Metro station in Paris, France

Iéna (/fr/) is a station on Line 9 of the Paris Metro, named after the Avenue d'Iéna. The station opened on 27 May 1923 with the extension of the line from Trocadéro to Saint-Augustin. Iéna is the French name of Jena where the Napoleon's army defeated Prussia in 1806 at the Battle of Jena. It is the nearest station to the Guimet Museum (Asian art) and the Palais de Tokyo (contemporary art museum), as well as the Embassy of Mexico, the International Chamber of Commerce, and the Pont d'Iéna ("Jena Bridge").

==Passenger services==
===Access===
The station has three entrances made up of fixed stairs, which have an original balustrade, matching the railings of the Musée national des Arts asiatiques - Guimet located north of the Place d'Iéna :
- Access 1 - Avenue du Président-Wilson - Musée d'Art moderne; Palais de Tokyo, adorned with a Dervaux candelabra, leading to the south-east of the Place d'Iéna, on the odd numbered side of the latter and the Avenue du Président-Wilson;
- Access 2 - Rue Boissière - Musée Guimet, embellished with a Val d'Osne totem, one of the few in the Paris metro to be slightly curved due to its location, adjacent to the museum;
- Access 3 - Avenue d'Iéna - Palais d'Iéna, also equipped with a Dervaux-type mast, located to the south of the square, to the right of no. 7 Avenue d'Iéna.
=== Station layout ===
| Street Level |
| B1 | Mezzanine |
| Line 9 platforms | Side platform, doors will open on the right |
| Westbound | ← toward Pont de Sèvres (Trocadéro) |
| Eastbound | toward Mairie de Montreuil (Alma–Marceau) → |
Side platform, doors will open on the right
===Platforms===
Jena is a standard station.

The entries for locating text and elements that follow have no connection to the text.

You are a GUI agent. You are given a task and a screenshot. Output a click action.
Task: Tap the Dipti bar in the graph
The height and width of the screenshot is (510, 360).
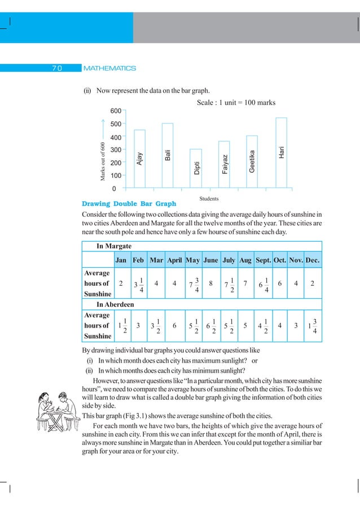coord(196,168)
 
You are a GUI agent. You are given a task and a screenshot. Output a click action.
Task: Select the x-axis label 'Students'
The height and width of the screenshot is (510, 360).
coord(209,199)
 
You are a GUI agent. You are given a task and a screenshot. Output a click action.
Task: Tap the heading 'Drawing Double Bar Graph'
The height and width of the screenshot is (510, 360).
coord(129,203)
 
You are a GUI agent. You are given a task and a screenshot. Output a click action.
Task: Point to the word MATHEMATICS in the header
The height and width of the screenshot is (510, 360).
coord(109,68)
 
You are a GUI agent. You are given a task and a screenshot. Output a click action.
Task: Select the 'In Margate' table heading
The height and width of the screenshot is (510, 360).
coord(114,247)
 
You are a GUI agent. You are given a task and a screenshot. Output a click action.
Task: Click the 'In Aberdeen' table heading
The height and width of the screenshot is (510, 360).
coord(117,304)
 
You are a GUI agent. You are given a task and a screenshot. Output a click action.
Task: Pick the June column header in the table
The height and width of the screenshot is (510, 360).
coord(210,260)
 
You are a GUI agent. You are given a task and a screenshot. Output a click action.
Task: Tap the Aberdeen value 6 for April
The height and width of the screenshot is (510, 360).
coord(174,326)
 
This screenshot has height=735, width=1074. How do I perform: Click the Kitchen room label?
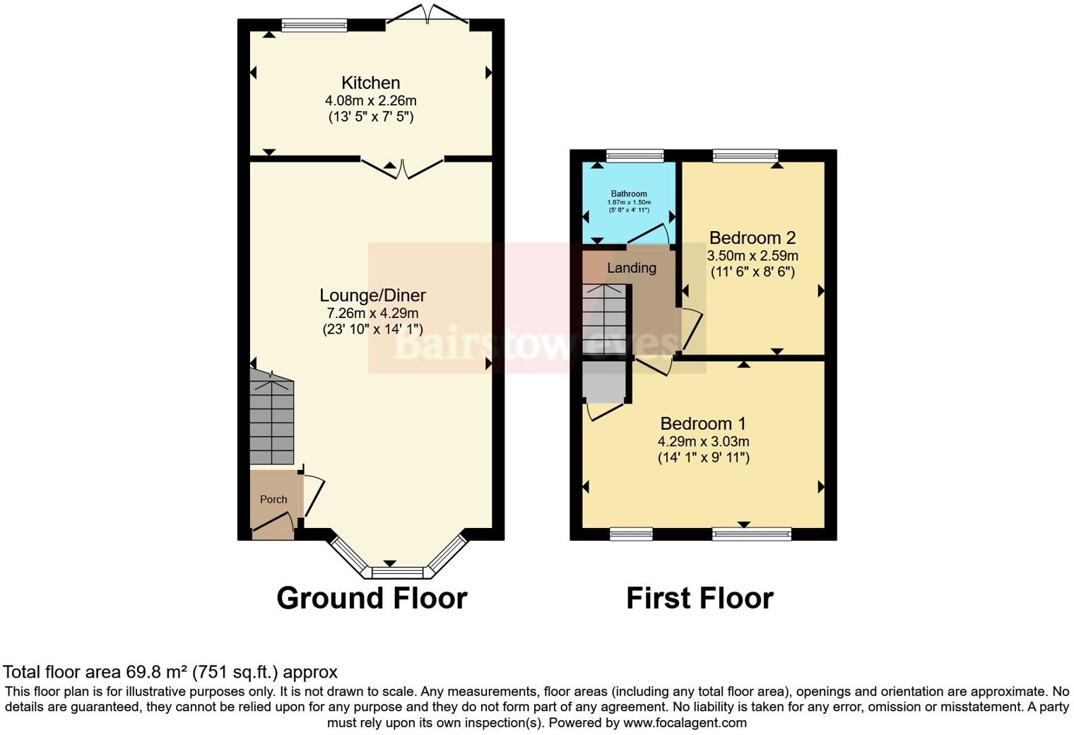370,83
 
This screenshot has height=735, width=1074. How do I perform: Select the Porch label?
273,499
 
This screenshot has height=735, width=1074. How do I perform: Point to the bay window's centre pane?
397,572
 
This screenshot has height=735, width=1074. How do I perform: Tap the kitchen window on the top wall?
314,25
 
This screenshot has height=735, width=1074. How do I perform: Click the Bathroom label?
629,194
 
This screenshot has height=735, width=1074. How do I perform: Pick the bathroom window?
635,155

It has two platforms separated by the metro tracks and the vault is elliptical. The decoration is in the style used for most metro stations. The lighting canopies are white and rounded in the Gaudin style of the Renouveau du métro renovations of the 2000s, and the bevelled white ceramic tiles cover the right legs, the vault and the tunnel exits. The advertising frames are made of honey-coloured earthenware, and the name of the station is also made of earthenware in the style of the original CMP. The Motte style seats are red in colour.